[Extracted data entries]
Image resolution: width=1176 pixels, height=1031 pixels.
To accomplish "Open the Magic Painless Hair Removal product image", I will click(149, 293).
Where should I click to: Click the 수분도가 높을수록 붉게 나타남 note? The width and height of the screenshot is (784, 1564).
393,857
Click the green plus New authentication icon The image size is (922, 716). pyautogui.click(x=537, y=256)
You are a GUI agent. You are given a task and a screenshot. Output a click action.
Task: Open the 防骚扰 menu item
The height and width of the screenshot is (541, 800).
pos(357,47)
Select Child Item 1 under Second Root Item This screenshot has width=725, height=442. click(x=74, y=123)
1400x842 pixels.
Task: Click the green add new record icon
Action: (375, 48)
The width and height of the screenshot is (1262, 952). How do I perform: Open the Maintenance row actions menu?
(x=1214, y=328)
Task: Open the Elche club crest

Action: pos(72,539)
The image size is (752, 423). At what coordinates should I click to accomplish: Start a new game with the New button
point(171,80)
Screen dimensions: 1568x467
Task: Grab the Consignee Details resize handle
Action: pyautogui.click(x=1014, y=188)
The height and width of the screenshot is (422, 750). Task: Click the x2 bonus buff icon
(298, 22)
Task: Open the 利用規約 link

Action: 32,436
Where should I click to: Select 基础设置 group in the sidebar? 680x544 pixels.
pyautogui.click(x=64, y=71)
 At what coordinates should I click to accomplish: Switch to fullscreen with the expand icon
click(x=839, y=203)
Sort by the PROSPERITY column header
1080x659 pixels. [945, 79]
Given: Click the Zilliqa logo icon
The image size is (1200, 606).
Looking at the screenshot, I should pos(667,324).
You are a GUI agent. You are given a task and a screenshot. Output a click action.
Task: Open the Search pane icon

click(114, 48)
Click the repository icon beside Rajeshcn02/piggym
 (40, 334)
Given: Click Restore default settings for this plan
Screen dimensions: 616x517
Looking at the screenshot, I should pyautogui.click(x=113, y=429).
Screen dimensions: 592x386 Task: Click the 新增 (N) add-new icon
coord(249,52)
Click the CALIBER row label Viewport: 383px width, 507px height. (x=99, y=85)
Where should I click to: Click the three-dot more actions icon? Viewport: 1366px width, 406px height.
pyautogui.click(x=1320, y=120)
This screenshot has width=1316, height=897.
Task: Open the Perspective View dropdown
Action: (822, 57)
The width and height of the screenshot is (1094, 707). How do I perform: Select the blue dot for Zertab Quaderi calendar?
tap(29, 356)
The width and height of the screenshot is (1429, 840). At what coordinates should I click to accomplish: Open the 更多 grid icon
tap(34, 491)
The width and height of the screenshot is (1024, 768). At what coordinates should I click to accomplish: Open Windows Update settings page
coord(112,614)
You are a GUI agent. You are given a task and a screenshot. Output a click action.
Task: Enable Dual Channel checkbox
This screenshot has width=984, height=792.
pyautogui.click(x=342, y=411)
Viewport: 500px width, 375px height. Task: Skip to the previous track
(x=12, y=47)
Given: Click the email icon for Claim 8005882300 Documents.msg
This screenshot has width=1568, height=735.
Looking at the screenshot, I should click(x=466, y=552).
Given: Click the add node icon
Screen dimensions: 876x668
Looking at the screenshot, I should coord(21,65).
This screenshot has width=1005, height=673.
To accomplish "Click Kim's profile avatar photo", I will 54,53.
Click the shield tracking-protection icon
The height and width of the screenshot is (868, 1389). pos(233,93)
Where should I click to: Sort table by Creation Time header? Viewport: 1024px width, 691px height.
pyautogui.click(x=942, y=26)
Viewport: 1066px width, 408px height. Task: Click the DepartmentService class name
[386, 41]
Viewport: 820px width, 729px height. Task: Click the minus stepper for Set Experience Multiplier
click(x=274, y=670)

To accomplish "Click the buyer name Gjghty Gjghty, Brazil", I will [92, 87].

Exercise goal>
As the exercise requires, copy out the data shown above word for word.

Response>
Image resolution: width=1176 pixels, height=1031 pixels.
To accomplish "Open the Magic Painless Hair Removal product image", I will click(149, 293).
Where should I click to: Click the 수분도가 높을수록 붉게 나타남 note? The width and height of the screenshot is (784, 1564).
393,857
Click the green plus New authentication icon The image size is (922, 716). pyautogui.click(x=537, y=256)
You are a GUI agent. You are given a task and a screenshot. Output a click action.
Task: Open the 防骚扰 menu item
The height and width of the screenshot is (541, 800).
pos(357,47)
Select Child Item 1 under Second Root Item This screenshot has width=725, height=442. click(x=74, y=123)
1400x842 pixels.
Task: Click the green add new record icon
Action: (375, 48)
The width and height of the screenshot is (1262, 952). How do I perform: Open the Maintenance row actions menu?
(x=1214, y=328)
Task: Open the Elche club crest

Action: pos(72,539)
The image size is (752, 423). At what coordinates should I click to accomplish: Start a new game with the New button
point(171,80)
Screen dimensions: 1568x467
Task: Grab the Consignee Details resize handle
Action: pyautogui.click(x=1014, y=188)
The height and width of the screenshot is (422, 750). Task: Click the x2 bonus buff icon
(298, 22)
Task: Open the 利用規約 link

Action: 32,436
Where should I click to: Select 基础设置 group in the sidebar? 680x544 pixels.
pyautogui.click(x=64, y=71)
 At what coordinates should I click to accomplish: Switch to fullscreen with the expand icon
click(x=839, y=203)
Sort by the PROSPERITY column header
1080x659 pixels. [945, 79]
Given: Click the Zilliqa logo icon
The image size is (1200, 606).
Looking at the screenshot, I should pos(667,324).
You are a GUI agent. You are given a task and a screenshot. Output a click action.
Task: Open the Search pane icon

click(114, 48)
Click the repository icon beside Rajeshcn02/piggym
 (40, 334)
Given: Click Restore default settings for this plan
Screen dimensions: 616x517
Looking at the screenshot, I should pyautogui.click(x=113, y=429).
Screen dimensions: 592x386 Task: Click the 新增 (N) add-new icon
coord(249,52)
Click the CALIBER row label Viewport: 383px width, 507px height. (x=99, y=85)
Where should I click to: Click the three-dot more actions icon? Viewport: 1366px width, 406px height.
pyautogui.click(x=1320, y=120)
This screenshot has width=1316, height=897.
Task: Open the Perspective View dropdown
Action: (822, 57)
The width and height of the screenshot is (1094, 707). How do I perform: Select the blue dot for Zertab Quaderi calendar?
tap(29, 356)
The width and height of the screenshot is (1429, 840). At what coordinates should I click to accomplish: Open the 更多 grid icon
tap(34, 491)
The width and height of the screenshot is (1024, 768). At what coordinates should I click to accomplish: Open Windows Update settings page
coord(112,614)
You are a GUI agent. You are given a task and a screenshot. Output a click action.
Task: Enable Dual Channel checkbox
This screenshot has width=984, height=792.
pyautogui.click(x=342, y=411)
Viewport: 500px width, 375px height. Task: Skip to the previous track
(x=12, y=47)
Given: Click the email icon for Claim 8005882300 Documents.msg
This screenshot has width=1568, height=735.
Looking at the screenshot, I should click(x=466, y=552).
Given: Click the add node icon
Screen dimensions: 876x668
Looking at the screenshot, I should coord(21,65).
This screenshot has width=1005, height=673.
To accomplish "Click Kim's profile avatar photo", I will 54,53.
Click the shield tracking-protection icon
The height and width of the screenshot is (868, 1389). pos(233,93)
Where should I click to: Sort table by Creation Time header? Viewport: 1024px width, 691px height.
pyautogui.click(x=942, y=26)
Viewport: 1066px width, 408px height. Task: Click the DepartmentService class name
[386, 41]
Viewport: 820px width, 729px height. Task: Click the minus stepper for Set Experience Multiplier
click(x=274, y=670)

To accomplish "Click the buyer name Gjghty Gjghty, Brazil", I will [92, 87].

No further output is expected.